Deficit irrigation and canopy management practices to improve water use efficiency and profitability of wine grapes

Project Number
WW 04-24

Project title
Deficit irrigation and canopy management practices to improve water use efficiency and profitability of wine grapes

Project leader
Lategan, E L

Team members
Lategan, E L
Myburgh, P A
Howell, C L
Sassman, L W
Harris, T

Project description
In the Western Cape with the Mediterranean climate (winter rainfall and long dry summers), agriculture has to compete with urban and industrial needs for water. Consequently, irrigation water is a scarce resource. Considering possible climate changes, the worst case scenario would be if lower rainfall reduces natural water resources, and higher air temperatures increase the water requirements of vineyards.
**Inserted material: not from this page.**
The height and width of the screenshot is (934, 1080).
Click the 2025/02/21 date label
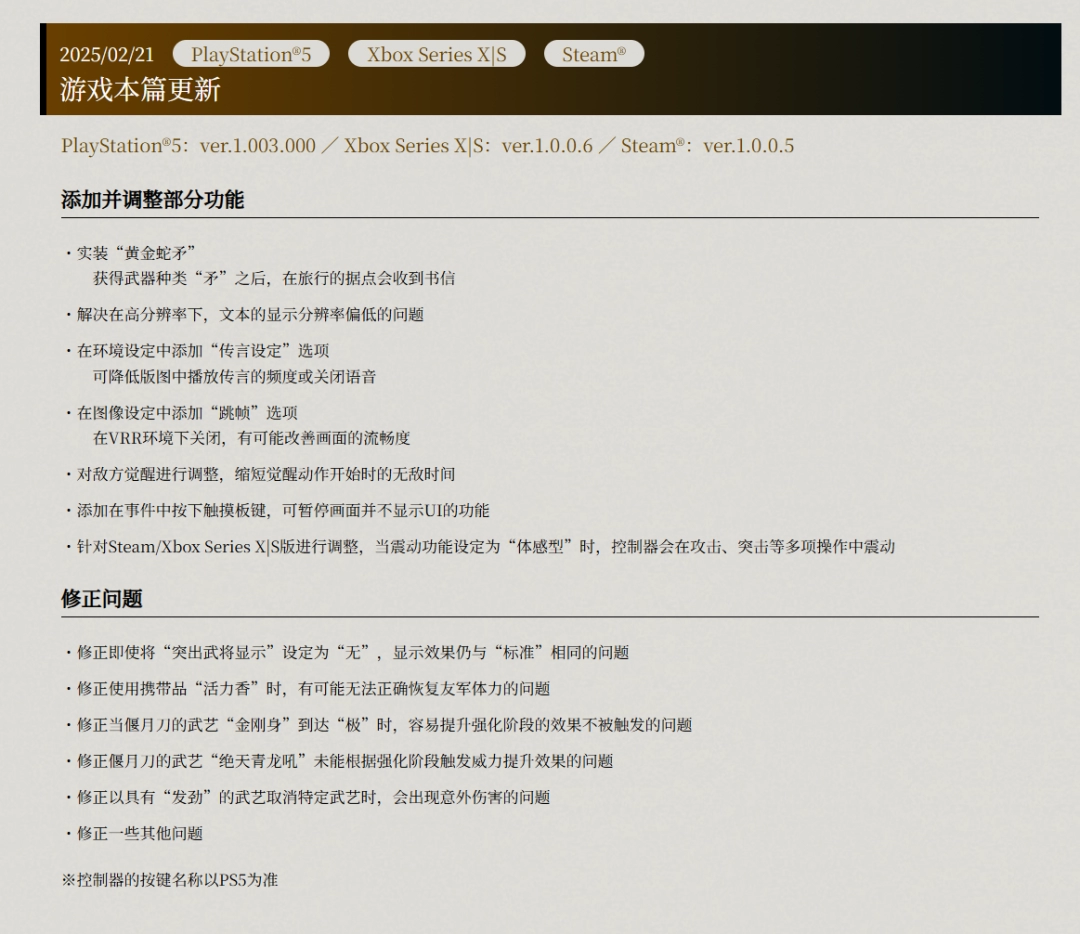107,55

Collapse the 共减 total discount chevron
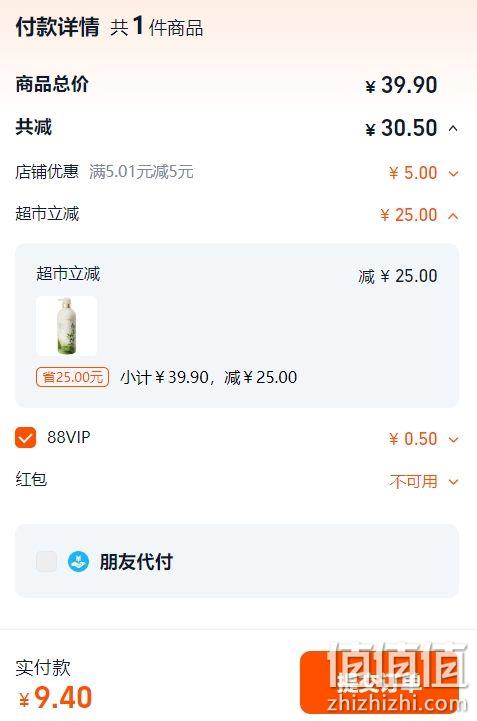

Even if climate change does not realize, grape growers still need to use irrigation water more efficiently, i.e. to maintain existing yields using less water or to produce more grapes with available water.

Excessively vigorous grapevine growth caused by injudicious irrigation has negative effects on wine quality. To obtain acceptable wine quality, canopy management of vigorous vineyards, need intensive labour which can be a expensive running cost.

The wine industry in the Breede River region approached the Soil and Water Science Division of the ARC Infruitec-Nietvoorbij to investigate the possibility of implementing deficit irrigation as a means to manage grapevine foliage.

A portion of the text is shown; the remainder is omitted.